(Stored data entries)
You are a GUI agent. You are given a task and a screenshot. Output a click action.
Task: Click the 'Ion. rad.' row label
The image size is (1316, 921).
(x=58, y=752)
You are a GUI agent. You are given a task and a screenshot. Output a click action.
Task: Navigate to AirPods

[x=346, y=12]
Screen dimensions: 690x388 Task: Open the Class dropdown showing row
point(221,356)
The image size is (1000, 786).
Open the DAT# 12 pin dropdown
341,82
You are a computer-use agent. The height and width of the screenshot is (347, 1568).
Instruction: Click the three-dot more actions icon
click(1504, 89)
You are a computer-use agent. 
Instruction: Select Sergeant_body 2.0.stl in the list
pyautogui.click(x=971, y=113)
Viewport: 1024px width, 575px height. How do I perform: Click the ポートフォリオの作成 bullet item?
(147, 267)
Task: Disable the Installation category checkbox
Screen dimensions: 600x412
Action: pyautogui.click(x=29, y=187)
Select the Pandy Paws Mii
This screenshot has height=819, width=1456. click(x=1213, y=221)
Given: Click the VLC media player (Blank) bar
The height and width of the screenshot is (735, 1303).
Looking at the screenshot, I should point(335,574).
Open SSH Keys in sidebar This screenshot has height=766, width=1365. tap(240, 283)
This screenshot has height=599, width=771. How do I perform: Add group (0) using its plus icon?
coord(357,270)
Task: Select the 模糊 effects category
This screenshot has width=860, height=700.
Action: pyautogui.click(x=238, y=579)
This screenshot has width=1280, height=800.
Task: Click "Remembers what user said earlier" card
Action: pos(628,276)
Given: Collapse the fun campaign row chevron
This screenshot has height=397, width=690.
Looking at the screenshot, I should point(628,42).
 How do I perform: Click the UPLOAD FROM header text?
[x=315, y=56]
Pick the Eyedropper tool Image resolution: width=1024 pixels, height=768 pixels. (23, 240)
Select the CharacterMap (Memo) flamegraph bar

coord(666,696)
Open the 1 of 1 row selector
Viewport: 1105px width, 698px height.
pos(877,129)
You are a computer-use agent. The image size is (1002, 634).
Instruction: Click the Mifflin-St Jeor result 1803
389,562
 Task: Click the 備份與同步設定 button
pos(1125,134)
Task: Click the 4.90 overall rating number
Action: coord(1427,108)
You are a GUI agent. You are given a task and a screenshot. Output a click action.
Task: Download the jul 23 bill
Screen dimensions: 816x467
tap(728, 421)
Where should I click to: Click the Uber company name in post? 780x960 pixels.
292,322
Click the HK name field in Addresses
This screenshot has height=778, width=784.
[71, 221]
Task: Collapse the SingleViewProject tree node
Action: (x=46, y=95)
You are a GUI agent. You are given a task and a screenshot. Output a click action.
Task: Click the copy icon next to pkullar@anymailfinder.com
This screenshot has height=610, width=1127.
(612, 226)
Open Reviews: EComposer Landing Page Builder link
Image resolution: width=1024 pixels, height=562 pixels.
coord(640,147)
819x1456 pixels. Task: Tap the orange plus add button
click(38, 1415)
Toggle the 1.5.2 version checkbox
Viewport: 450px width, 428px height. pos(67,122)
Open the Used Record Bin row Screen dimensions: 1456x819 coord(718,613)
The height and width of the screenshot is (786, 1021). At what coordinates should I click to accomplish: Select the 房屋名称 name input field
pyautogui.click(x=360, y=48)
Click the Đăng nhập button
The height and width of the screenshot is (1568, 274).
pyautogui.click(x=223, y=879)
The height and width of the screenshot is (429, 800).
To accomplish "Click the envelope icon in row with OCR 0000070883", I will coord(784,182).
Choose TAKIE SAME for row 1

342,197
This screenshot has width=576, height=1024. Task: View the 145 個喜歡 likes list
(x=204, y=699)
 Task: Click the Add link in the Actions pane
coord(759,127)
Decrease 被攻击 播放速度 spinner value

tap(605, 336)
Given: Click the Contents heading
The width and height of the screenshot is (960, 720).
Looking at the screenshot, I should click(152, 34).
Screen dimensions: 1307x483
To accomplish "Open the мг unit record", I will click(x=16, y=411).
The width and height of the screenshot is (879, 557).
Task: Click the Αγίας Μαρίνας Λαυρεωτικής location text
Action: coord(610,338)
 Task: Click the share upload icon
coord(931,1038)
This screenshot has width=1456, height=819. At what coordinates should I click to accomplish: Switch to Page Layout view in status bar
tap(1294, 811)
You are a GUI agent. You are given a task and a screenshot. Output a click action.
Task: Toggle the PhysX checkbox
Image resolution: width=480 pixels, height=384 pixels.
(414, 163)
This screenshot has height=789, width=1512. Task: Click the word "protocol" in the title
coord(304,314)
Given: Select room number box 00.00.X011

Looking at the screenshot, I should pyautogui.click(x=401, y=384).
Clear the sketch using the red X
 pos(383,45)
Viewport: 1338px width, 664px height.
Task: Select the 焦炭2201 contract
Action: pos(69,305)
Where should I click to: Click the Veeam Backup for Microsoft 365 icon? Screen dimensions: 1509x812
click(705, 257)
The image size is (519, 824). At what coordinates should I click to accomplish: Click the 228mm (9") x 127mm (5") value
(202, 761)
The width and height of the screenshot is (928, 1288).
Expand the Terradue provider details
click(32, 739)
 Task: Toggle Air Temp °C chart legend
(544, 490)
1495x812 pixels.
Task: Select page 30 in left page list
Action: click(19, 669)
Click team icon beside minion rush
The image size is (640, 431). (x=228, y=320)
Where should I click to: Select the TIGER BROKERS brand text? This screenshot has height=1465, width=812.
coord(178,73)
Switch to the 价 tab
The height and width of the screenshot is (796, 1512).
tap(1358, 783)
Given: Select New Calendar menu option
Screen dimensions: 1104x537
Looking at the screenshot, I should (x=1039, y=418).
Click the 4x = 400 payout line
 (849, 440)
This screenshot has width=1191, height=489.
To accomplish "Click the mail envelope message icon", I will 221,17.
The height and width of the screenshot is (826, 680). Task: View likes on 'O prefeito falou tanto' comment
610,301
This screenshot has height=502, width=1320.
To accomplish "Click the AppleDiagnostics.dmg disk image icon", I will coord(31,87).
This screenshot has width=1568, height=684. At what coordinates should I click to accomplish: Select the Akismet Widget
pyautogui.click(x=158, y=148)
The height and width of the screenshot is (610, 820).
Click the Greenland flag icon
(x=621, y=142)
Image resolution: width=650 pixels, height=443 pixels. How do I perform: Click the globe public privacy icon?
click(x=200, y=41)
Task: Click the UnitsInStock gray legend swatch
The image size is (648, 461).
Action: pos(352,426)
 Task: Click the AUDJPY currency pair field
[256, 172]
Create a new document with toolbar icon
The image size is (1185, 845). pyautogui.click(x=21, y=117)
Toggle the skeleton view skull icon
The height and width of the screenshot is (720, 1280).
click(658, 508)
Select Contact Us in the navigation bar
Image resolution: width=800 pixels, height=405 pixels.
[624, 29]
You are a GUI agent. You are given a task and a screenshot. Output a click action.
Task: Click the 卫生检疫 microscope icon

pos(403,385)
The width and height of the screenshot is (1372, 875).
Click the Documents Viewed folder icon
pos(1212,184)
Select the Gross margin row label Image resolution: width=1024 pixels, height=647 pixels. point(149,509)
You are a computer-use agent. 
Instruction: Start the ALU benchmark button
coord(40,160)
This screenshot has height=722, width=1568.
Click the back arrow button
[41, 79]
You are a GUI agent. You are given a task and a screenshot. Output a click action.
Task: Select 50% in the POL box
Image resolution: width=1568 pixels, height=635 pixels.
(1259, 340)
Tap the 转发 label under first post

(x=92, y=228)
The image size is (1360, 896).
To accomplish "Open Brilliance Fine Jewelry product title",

ACTION ITEM:
The data above must be restated word for word.

ANSWER TO THIS TASK:
You are a GUI agent. You are given a task and a screenshot. Output a click action.
Task: Click the 'Ion. rad.' row label
The image size is (1316, 921).
(x=58, y=752)
You are a GUI agent. You are given a task and a screenshot. Output a click action.
Task: Navigate to AirPods

[x=346, y=12]
Screen dimensions: 690x388 Task: Open the Class dropdown showing row
point(221,356)
The image size is (1000, 786).
Open the DAT# 12 pin dropdown
341,82
You are a computer-use agent. The height and width of the screenshot is (347, 1568).
Instruction: Click the three-dot more actions icon
click(1504, 89)
You are a computer-use agent. 
Instruction: Select Sergeant_body 2.0.stl in the list
pyautogui.click(x=971, y=113)
Viewport: 1024px width, 575px height. How do I perform: Click the ポートフォリオの作成 bullet item?
(147, 267)
Task: Disable the Installation category checkbox
Screen dimensions: 600x412
Action: pyautogui.click(x=29, y=187)
Select the Pandy Paws Mii
This screenshot has height=819, width=1456. click(x=1213, y=221)
Given: Click the VLC media player (Blank) bar
The height and width of the screenshot is (735, 1303).
Looking at the screenshot, I should point(335,574).
Open SSH Keys in sidebar This screenshot has height=766, width=1365. tap(240, 283)
This screenshot has height=599, width=771. How do I perform: Add group (0) using its plus icon?
coord(357,270)
Task: Select the 模糊 effects category
This screenshot has width=860, height=700.
Action: pyautogui.click(x=238, y=579)
This screenshot has width=1280, height=800.
Task: Click "Remembers what user said earlier" card
Action: pos(628,276)
Given: Collapse the fun campaign row chevron
This screenshot has height=397, width=690.
Looking at the screenshot, I should point(628,42).
 How do I perform: Click the UPLOAD FROM header text?
[x=315, y=56]
Pick the Eyedropper tool Image resolution: width=1024 pixels, height=768 pixels. (23, 240)
Select the CharacterMap (Memo) flamegraph bar

coord(666,696)
Open the 1 of 1 row selector
Viewport: 1105px width, 698px height.
pos(877,129)
You are a computer-use agent. The image size is (1002, 634).
Instruction: Click the Mifflin-St Jeor result 1803
389,562
 Task: Click the 備份與同步設定 button
pos(1125,134)
Task: Click the 4.90 overall rating number
Action: coord(1427,108)
You are a GUI agent. You are given a task and a screenshot. Output a click action.
Task: Download the jul 23 bill
Screen dimensions: 816x467
tap(728, 421)
Where should I click to: Click the Uber company name in post? 780x960 pixels.
292,322
Click the HK name field in Addresses
This screenshot has height=778, width=784.
[71, 221]
Task: Collapse the SingleViewProject tree node
Action: (x=46, y=95)
You are a GUI agent. You are given a task and a screenshot. Output a click action.
Task: Click the copy icon next to pkullar@anymailfinder.com
This screenshot has height=610, width=1127.
(612, 226)
Open Reviews: EComposer Landing Page Builder link
Image resolution: width=1024 pixels, height=562 pixels.
coord(640,147)
819x1456 pixels. Task: Tap the orange plus add button
click(38, 1415)
Toggle the 1.5.2 version checkbox
Viewport: 450px width, 428px height. pos(67,122)
Open the Used Record Bin row Screen dimensions: 1456x819 coord(718,613)
The height and width of the screenshot is (786, 1021). At what coordinates should I click to accomplish: Select the 房屋名称 name input field
pyautogui.click(x=360, y=48)
Click the Đăng nhập button
The height and width of the screenshot is (1568, 274).
pyautogui.click(x=223, y=879)
The height and width of the screenshot is (429, 800).
To accomplish "Click the envelope icon in row with OCR 0000070883", I will coord(784,182).
Choose TAKIE SAME for row 1

342,197
This screenshot has width=576, height=1024. Task: View the 145 個喜歡 likes list
(x=204, y=699)
 Task: Click the Add link in the Actions pane
coord(759,127)
Decrease 被攻击 播放速度 spinner value

tap(605, 336)
Given: Click the Contents heading
The width and height of the screenshot is (960, 720).
Looking at the screenshot, I should click(152, 34).
Screen dimensions: 1307x483
To accomplish "Open the мг unit record", I will click(x=16, y=411).
The width and height of the screenshot is (879, 557).
Task: Click the Αγίας Μαρίνας Λαυρεωτικής location text
Action: coord(610,338)
 Task: Click the share upload icon
coord(931,1038)
This screenshot has width=1456, height=819. At what coordinates should I click to accomplish: Switch to Page Layout view in status bar
tap(1294, 811)
You are a GUI agent. You are given a task and a screenshot. Output a click action.
Task: Toggle the PhysX checkbox
Image resolution: width=480 pixels, height=384 pixels.
(414, 163)
This screenshot has height=789, width=1512. Task: Click the word "protocol" in the title
coord(304,314)
Given: Select room number box 00.00.X011

Looking at the screenshot, I should pyautogui.click(x=401, y=384).
Clear the sketch using the red X
 pos(383,45)
Viewport: 1338px width, 664px height.
Task: Select the 焦炭2201 contract
Action: pos(69,305)
Where should I click to: Click the Veeam Backup for Microsoft 365 icon? Screen dimensions: 1509x812
click(705, 257)
The image size is (519, 824). At what coordinates should I click to accomplish: Click the 228mm (9") x 127mm (5") value
(202, 761)
The width and height of the screenshot is (928, 1288).
Expand the Terradue provider details
click(32, 739)
 Task: Toggle Air Temp °C chart legend
(544, 490)
1495x812 pixels.
Task: Select page 30 in left page list
Action: click(19, 669)
Click team icon beside minion rush
The image size is (640, 431). (x=228, y=320)
Where should I click to: Select the TIGER BROKERS brand text? This screenshot has height=1465, width=812.
coord(178,73)
Switch to the 价 tab
The height and width of the screenshot is (796, 1512).
tap(1358, 783)
Given: Select New Calendar menu option
Screen dimensions: 1104x537
Looking at the screenshot, I should (x=1039, y=418).
Click the 4x = 400 payout line
 (849, 440)
This screenshot has width=1191, height=489.
To accomplish "Click the mail envelope message icon", I will 221,17.
The height and width of the screenshot is (826, 680). Task: View likes on 'O prefeito falou tanto' comment
610,301
This screenshot has height=502, width=1320.
To accomplish "Click the AppleDiagnostics.dmg disk image icon", I will coord(31,87).
This screenshot has width=1568, height=684. At what coordinates should I click to accomplish: Select the Akismet Widget
pyautogui.click(x=158, y=148)
The height and width of the screenshot is (610, 820).
Click the Greenland flag icon
(x=621, y=142)
Image resolution: width=650 pixels, height=443 pixels. How do I perform: Click the globe public privacy icon?
click(x=200, y=41)
Task: Click the UnitsInStock gray legend swatch
The image size is (648, 461).
Action: pos(352,426)
 Task: Click the AUDJPY currency pair field
[256, 172]
Create a new document with toolbar icon
The image size is (1185, 845). pyautogui.click(x=21, y=117)
Toggle the skeleton view skull icon
The height and width of the screenshot is (720, 1280).
click(658, 508)
Select Contact Us in the navigation bar
Image resolution: width=800 pixels, height=405 pixels.
[624, 29]
You are a GUI agent. You are given a task and a screenshot. Output a click action.
Task: Click the 卫生检疫 microscope icon

pos(403,385)
The width and height of the screenshot is (1372, 875).
Click the Documents Viewed folder icon
pos(1212,184)
Select the Gross margin row label Image resolution: width=1024 pixels, height=647 pixels. point(149,509)
You are a computer-use agent. 
Instruction: Start the ALU benchmark button
coord(40,160)
This screenshot has height=722, width=1568.
Click the back arrow button
[41, 79]
You are a GUI agent. You are given a task and a screenshot. Output a click action.
Task: Select 50% in the POL box
Image resolution: width=1568 pixels, height=635 pixels.
(1259, 340)
Tap the 转发 label under first post

(x=92, y=228)
The image size is (1360, 896).
To accomplish "Open Brilliance Fine Jewelry product title",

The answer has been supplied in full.